If a rock is thrown upward with an initial velocity of 24.5 m/s where the downward acceleration due to gravity is 9.81 m/s2. what is the rock's displacement after 1.00 s?

Answer 1

Solving this problem requires knowing the Galilean Equations of Motion for the case of constant acceleration.

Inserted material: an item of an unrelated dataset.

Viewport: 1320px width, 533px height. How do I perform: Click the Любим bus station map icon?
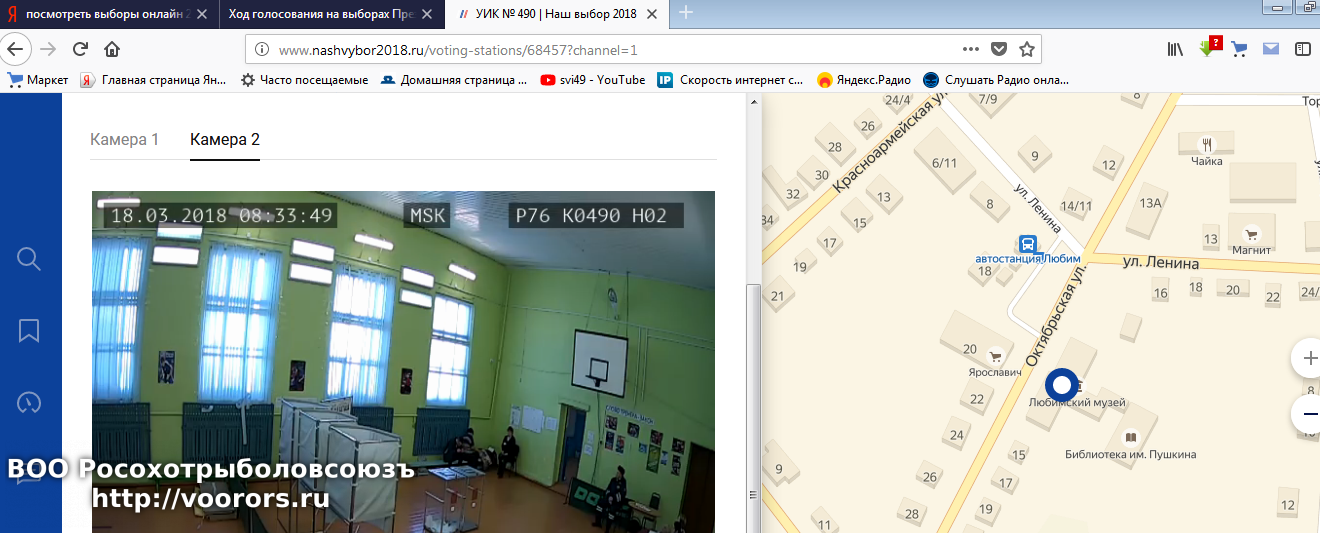click(1027, 244)
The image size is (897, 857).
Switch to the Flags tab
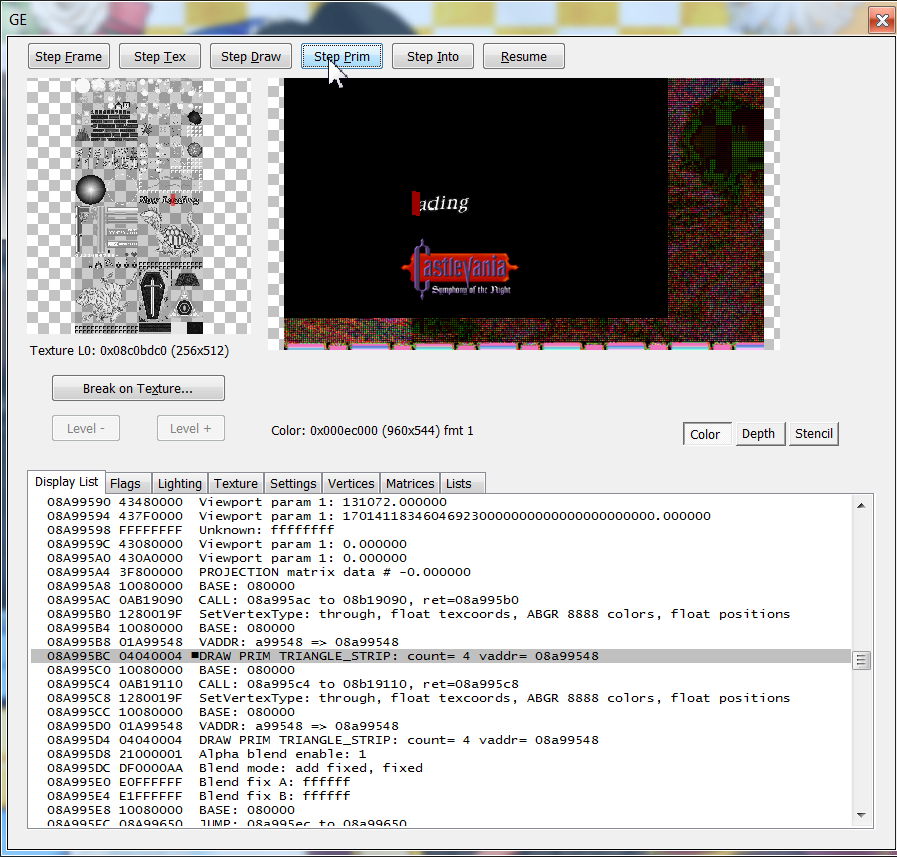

`X_o` - Initial position of the moving object,
`X(t)` - Position of the object after time `t`,
`v_o` - Initial velocity of the object,
`v(t)` - Velocity of the object after time `t`,
`a` - Acceleration (a constant)

The Galilean Equations of Motion :

`v(t) = v_o + at;` : velocity-time relation,
`X(t)-X_o = v_ot+1/2 at^2` : displacement-time relation

Combining the above two relation one gets,

`v^2(X) = v_o^2+2a(X-X_o)` : velocity-displacement relation

This Problem : Given `v_o` and `a` and we are asked to determine the displacement `X(t)-X_o` at time `t=1.00s`.

Given `v_o=24.5ms^{-1}, \qquad a=-g=-9.8ms^{-2}; \qquad t=1.00s`

For this purpose the displacement-time relation is useful.

`X(t)-X_o=v_ot-1/2 g.t^2 = 19.6 m`

The displacement after `1.00 s` is `19.6 m`.